Settlement in Idaho case strengthens homeless protections



A 12-year legal battle over Boise, Idaho, laws that criminalized sleeping and camping in public ended with a settlement Monday, locking in place a federal appellate court ruling that makes it unconstitutional for cities on the West Coast to arrest people for sleeping outside if there are no available shelter beds.

Homeless people in Boise with nowhere else to sleep can no longer be arrested for doing so in public, under the terms of the settlement announced by the city and plaintiffs. Eric Tars, the lead attorney on the case for the National Homelessness Law Center, said the settlement also includes additional city funds to pay for alternative shelters and housing programs.

"The best outcome is you don't have to enforce the ordinance at all, because people are in housing," Tars said.

"The City of Boise is happy to have reached an agreement that advances our goal of putting those experiencing homelessness on a path to permanent housing and is consistent with the current city policy," Mayor Lauren McLean said in a separate press release issued by the City of Boise.

The settlement contained $1.335 million for services for the homeless, a third of which is set aside to expand emergency overnight shelter space, according to the city.

Tars said the money can't be used by shelters that don't take into account disability, mental health and family status, or by shelters that require religious participation by residents.

"The settlement represents the efforts of hundreds of homeless citizens of Boise who were prevented from accessing overnight shelter to sleep due to a disability, limited shelter capacity and shelter policies," Howard Belodoff, the associate director of Idaho Legal Aid Services, said in the plaintiff's press release.

Robert Martin et al. v. City of Boise was filed in 2009 after homeless residents in Boise were arrested for sleeping or camping in public, court records show. Boise laws will be changed to reflect the new legal context.

In 2018, a panel of judges from the 9th U.S. Circuit Court of Appeals found Boise's laws punishing homeless residents for sleeping in public when there was no alternative shelter available violated the 8th Amendment's protections against cruel and unusual punishment. A year later, the Supreme Court declined to take up the case.

"The settlement leaves Martin as settled law in the Ninth Circuit, binding in all of the Ninth Circuit," Tars said.

Boise said in a statement that it will "amend two ordinances to bring them in line with the city's current practice of protecting the constitutional rights of those who are unable to access shelter based on disability, sexual orientation, or religious practices. This agreement is a roadmap to a final dismissal of all remaining claims against the City."

In early 2020, the Howard Center for Investigative Journalism examined laws criminalizing homelessness in 54 cities with high homeless rates. Sleeping or camping in public was illegal in 43 of those 54 communities, many of them on the West Coast.

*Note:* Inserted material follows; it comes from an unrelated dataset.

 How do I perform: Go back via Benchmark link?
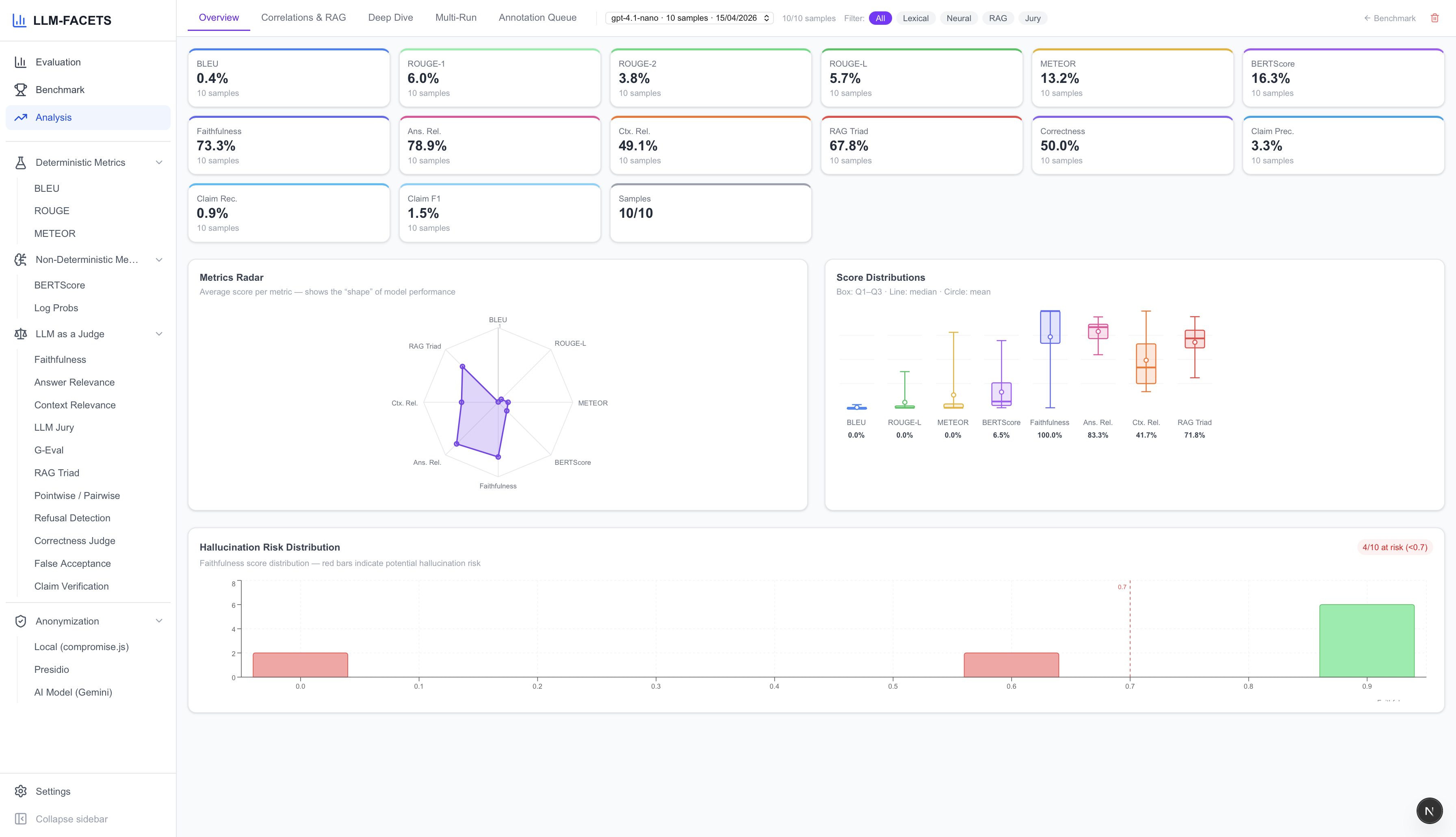coord(1389,18)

The states covered by the 9th Circuit are home to a majority of the nation's population of unsheltered homeless people. They include California, Oregon, Hawaii, Washington and Nevada, all of which had high rates of unsheltered homelessness before the COVID-19 pandemic.

"Nobody should feel fear from police for doing something that is a basic human need. I hope that with this settlement we can open the doors to finding a better solution to the homeless crisis," Robert Martin, the lead plaintiff, said in the settlement announcement.

"I am really looking forward to seeing what other cities come up with as time goes on, especially when the City of Boise will have laid down the foundation for what it could look like," Pamela Hawkes Duke, another of the plaintiffs, said.

Tars said the settlement opened a workable path forward for other cities, and characterized it as a win-win-win, since incarceration can cost more than services.

"This settlement shows the best way forward by investing more than a million dollars into new housing, non-congregate shelter and services. The city's going to decrease the number of encampments in Boise permanently by housing people rather than by arresting them," Tars said.

Tars emphasized that providing shelter to the homeless would achieve one of the goals of more punitive approaches, getting homeless people off the streets, without punishing them for being homeless.

"When you give them that alternative, people will see that all these years of heavy enforcement never worked," Tars said.